Explicitly, specifically and in favour of the style of advocacy the Irish Advocacy Network provides, Sharing the Vision places advocacy in terms of assuming: an important role in enabling people to know their rights and voice their concerns. (7.3.4)

Sharing the Vision also describes advocacy in terms of people needing:

“to advocate for themselves (‘self-advocacy’), need support from a peer (‘peer advocacy’) …”
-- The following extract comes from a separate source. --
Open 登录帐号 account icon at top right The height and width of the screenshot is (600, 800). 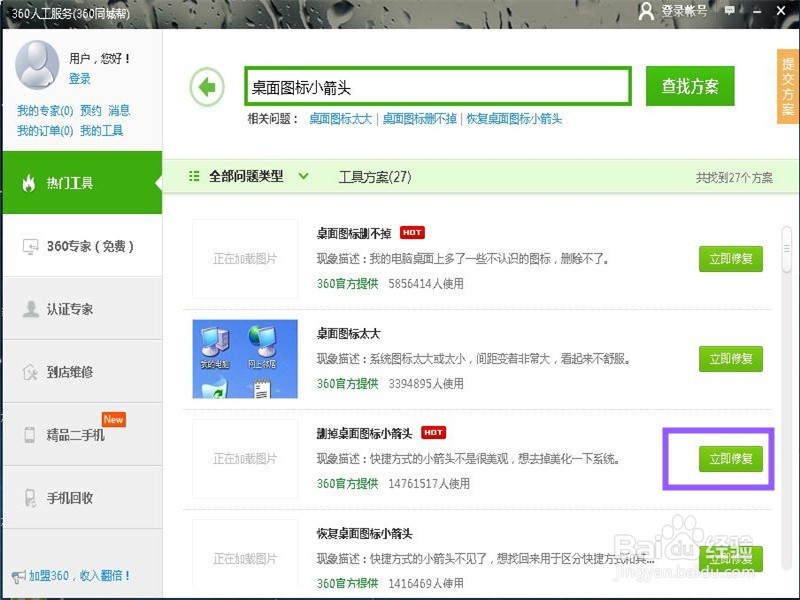click(647, 12)
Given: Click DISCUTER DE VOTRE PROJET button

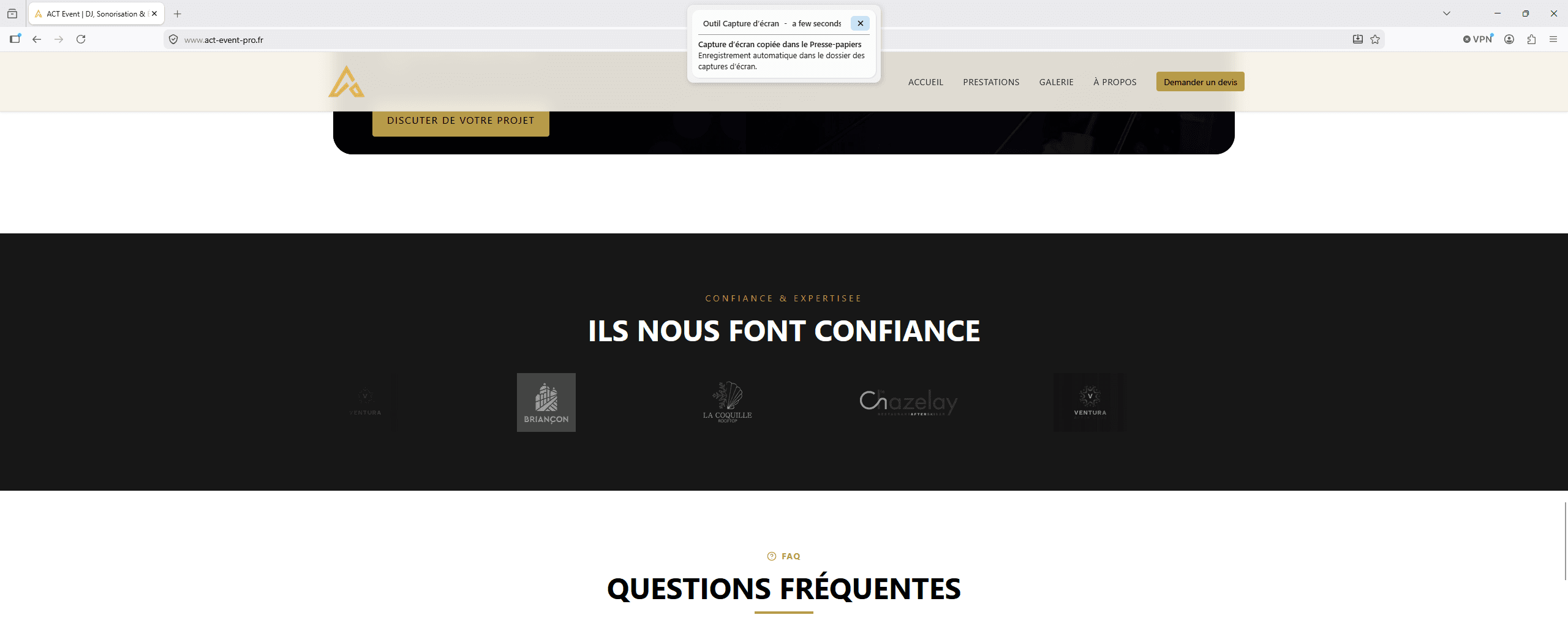Looking at the screenshot, I should pyautogui.click(x=461, y=121).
The Sharing the Vision national policy also identifies a growing need for advocacy services to uphold and perform functions as set out in other related national policies and legislative documents; namely the Safeguarding Vulnerable Persons at Risk of Abuse – National Policy and Procedures (2014) and the Assisted Decision-Making (Capacity) Act.  

 

It is our contention that the above policies elevate the importance of providing support through peer advocacy during one of the most vulnerable times in people’s lives.  This informs and guides peer advocacy services of the Irish Advocacy Network where we prioritise those who find themselves under institutional and residential care.  Here, the environment can be particularly challenging, where the protection and defence of service user rights is crucial and fundamental to our work.    

 

The Irish Advocacy Network will utilise to the best of its ability resources to address the needs and meet the recommendations as presented above. The Irish Advocacy Network believes it is well placed to meet these recommendations but acknowledges challenges that may impact on its ability to fully address these. In doing so we seek to increase capacity, engage key stakeholders, establish strategic partners and seek additional funding to allow this peer led advocacy organisation to prosper and reach out to all who could benefit from our support.